[Records contained in a dataset]
§ §

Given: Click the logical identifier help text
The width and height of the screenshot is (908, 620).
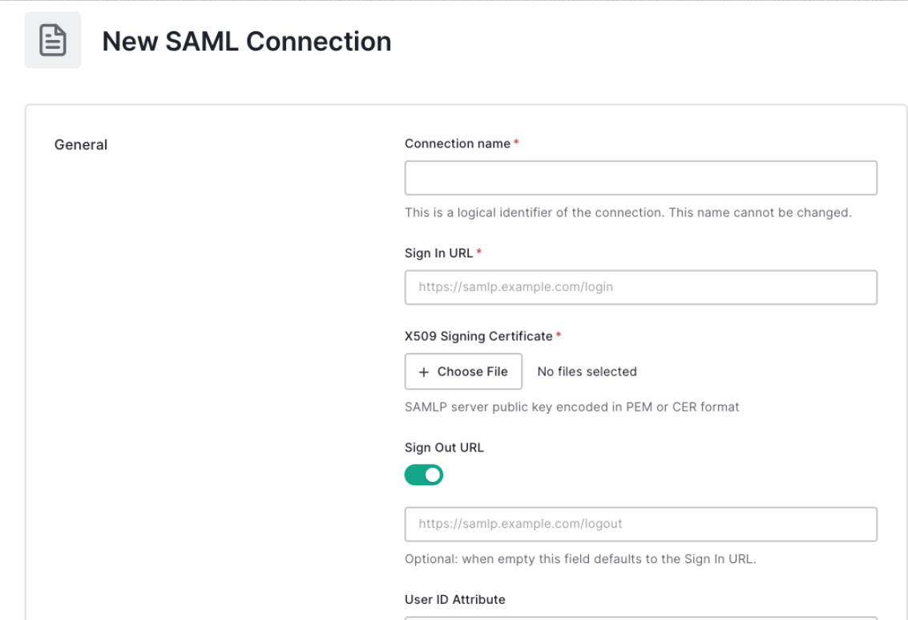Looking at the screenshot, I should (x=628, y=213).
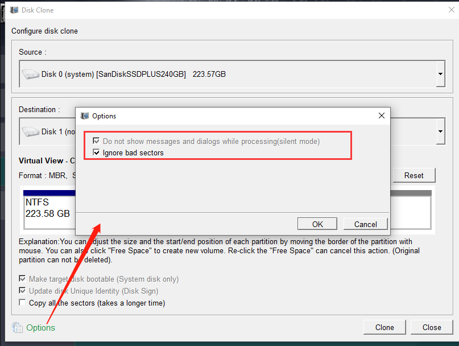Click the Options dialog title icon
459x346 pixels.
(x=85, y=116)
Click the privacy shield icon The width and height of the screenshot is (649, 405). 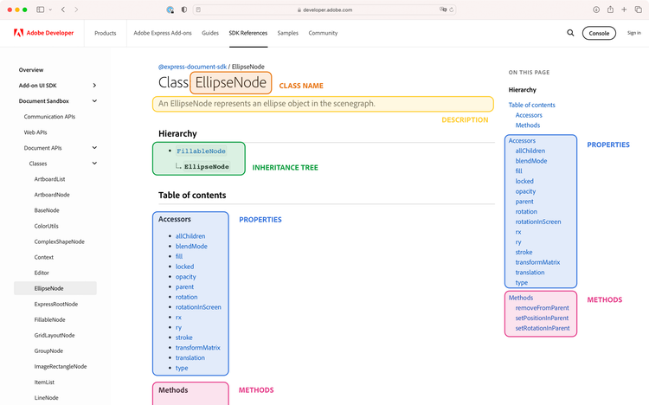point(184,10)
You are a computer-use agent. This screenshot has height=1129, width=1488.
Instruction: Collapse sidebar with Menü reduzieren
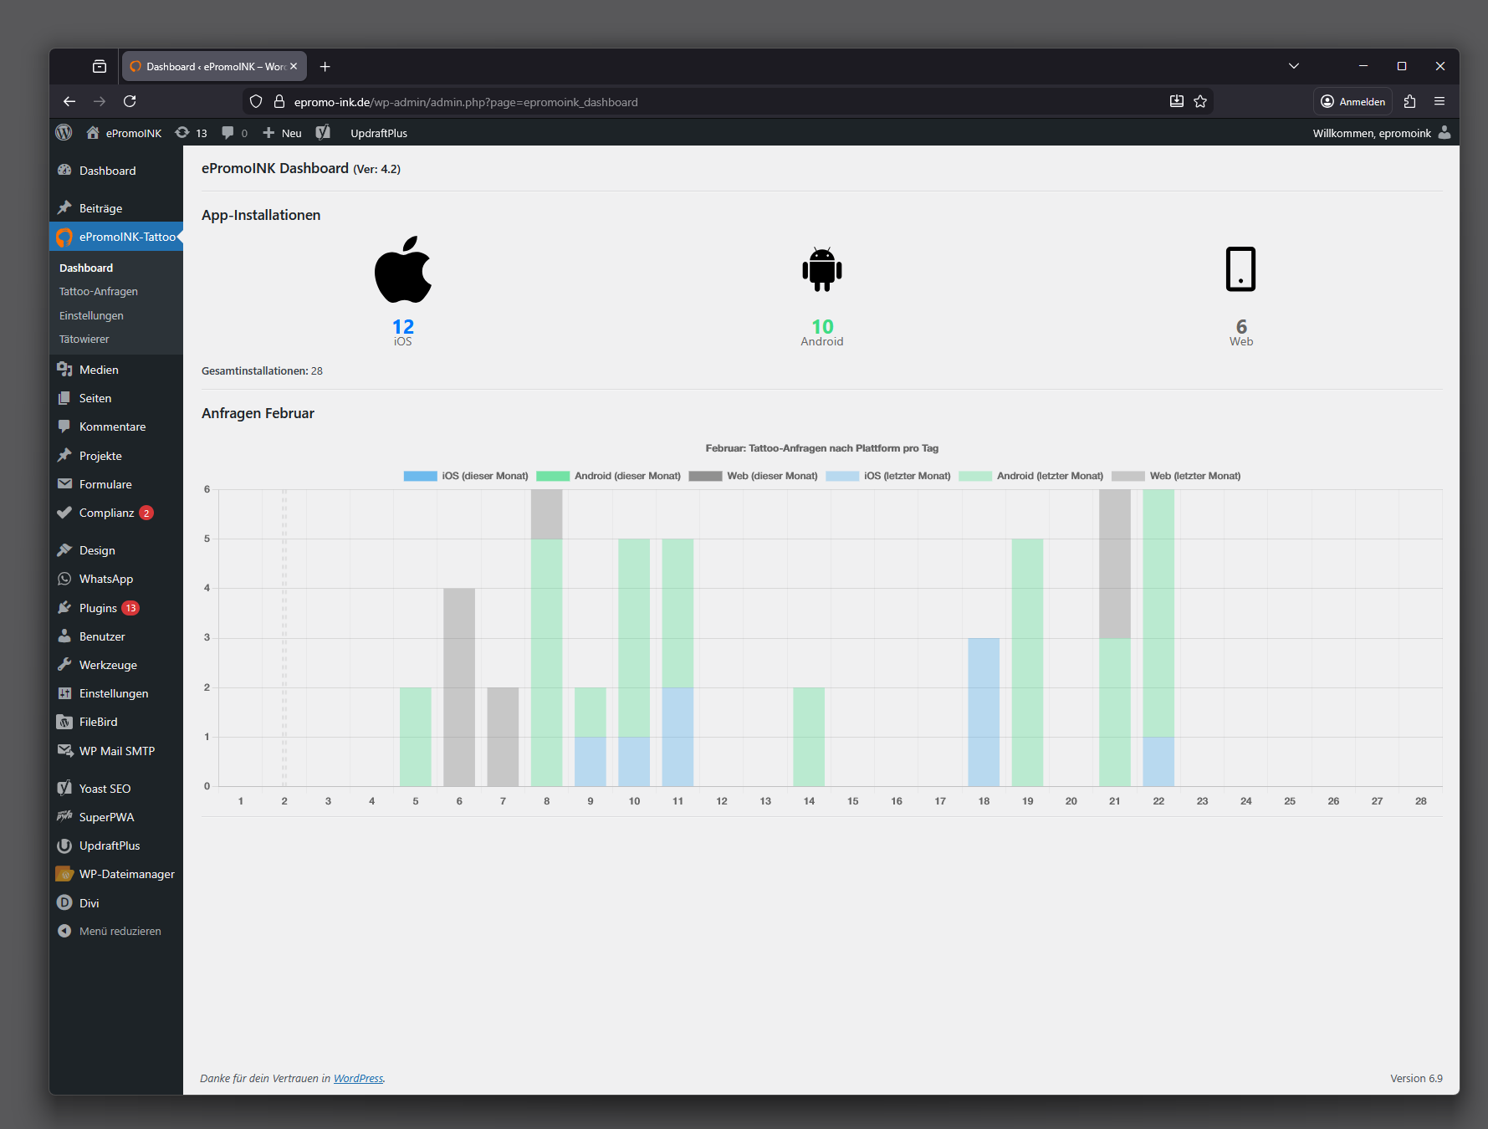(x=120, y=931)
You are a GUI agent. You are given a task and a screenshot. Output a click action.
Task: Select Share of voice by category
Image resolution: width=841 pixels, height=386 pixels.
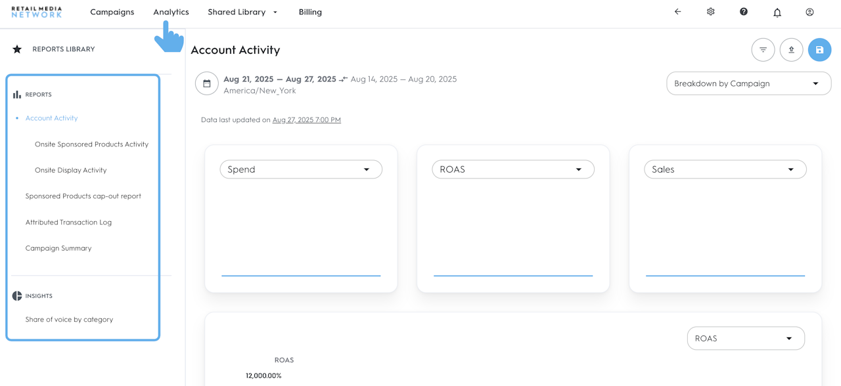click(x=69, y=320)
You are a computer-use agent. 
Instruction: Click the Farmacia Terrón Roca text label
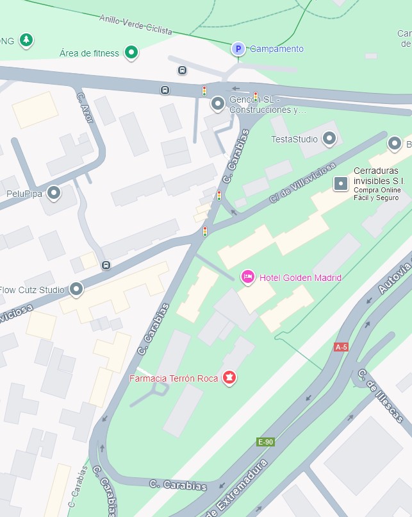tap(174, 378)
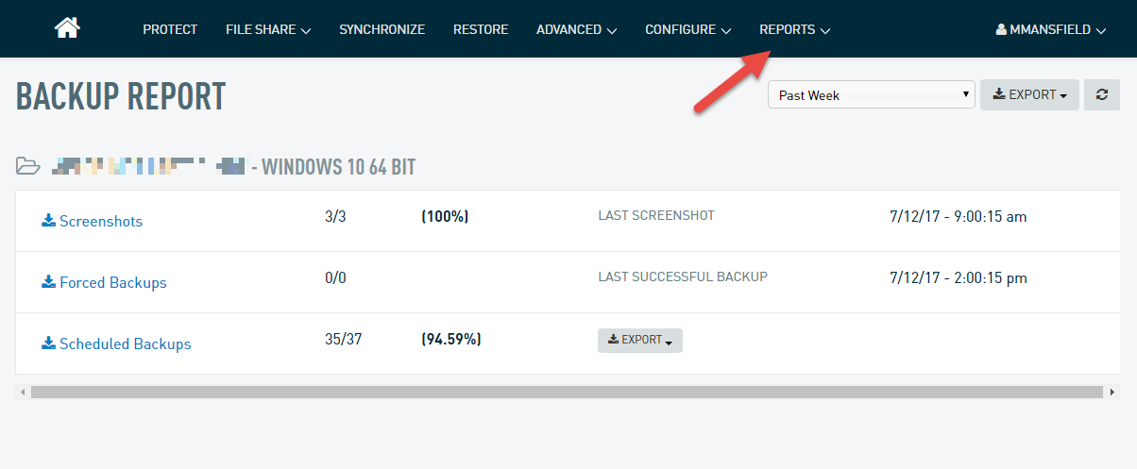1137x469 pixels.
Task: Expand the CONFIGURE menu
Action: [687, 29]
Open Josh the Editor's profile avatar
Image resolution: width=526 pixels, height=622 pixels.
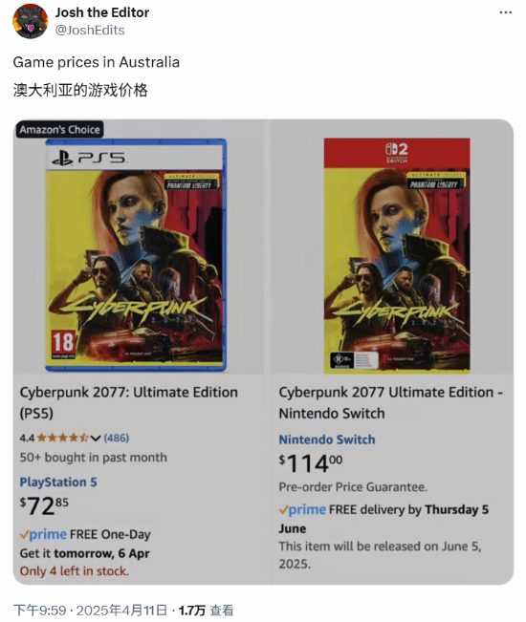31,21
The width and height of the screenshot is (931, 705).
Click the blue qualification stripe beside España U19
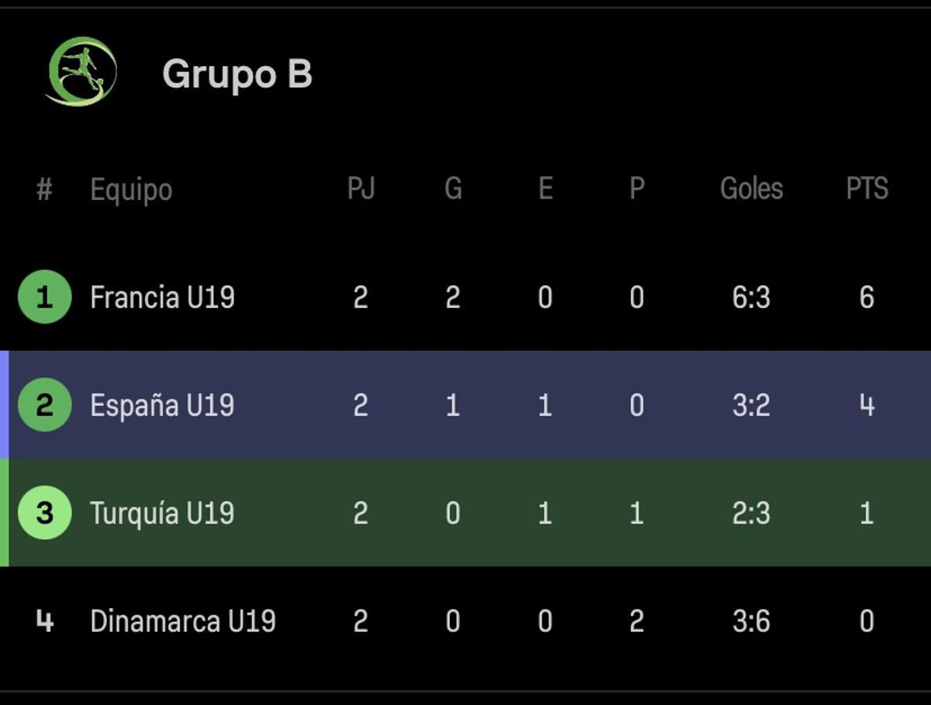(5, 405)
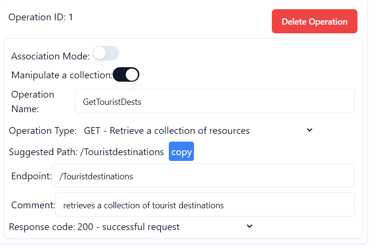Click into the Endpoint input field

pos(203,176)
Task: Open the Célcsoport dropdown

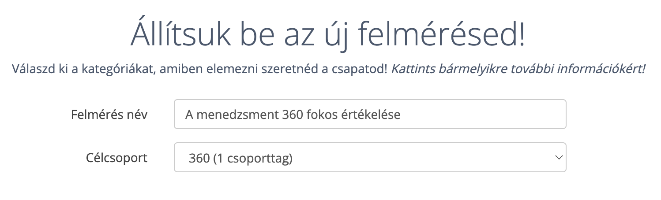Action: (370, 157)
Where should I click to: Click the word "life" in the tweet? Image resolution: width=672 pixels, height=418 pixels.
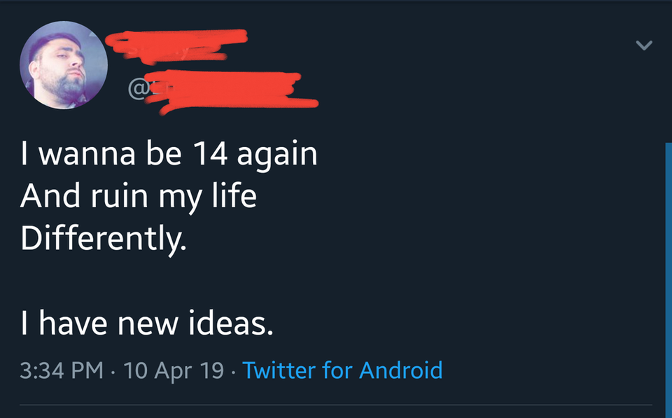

§ §

- Exercise directions:
Filter the records above down to the lines containing "computer".

- Answer section:
You are a computer-use agent. This screenshot has height=1129, width=1488.
You are a computer-use agent. 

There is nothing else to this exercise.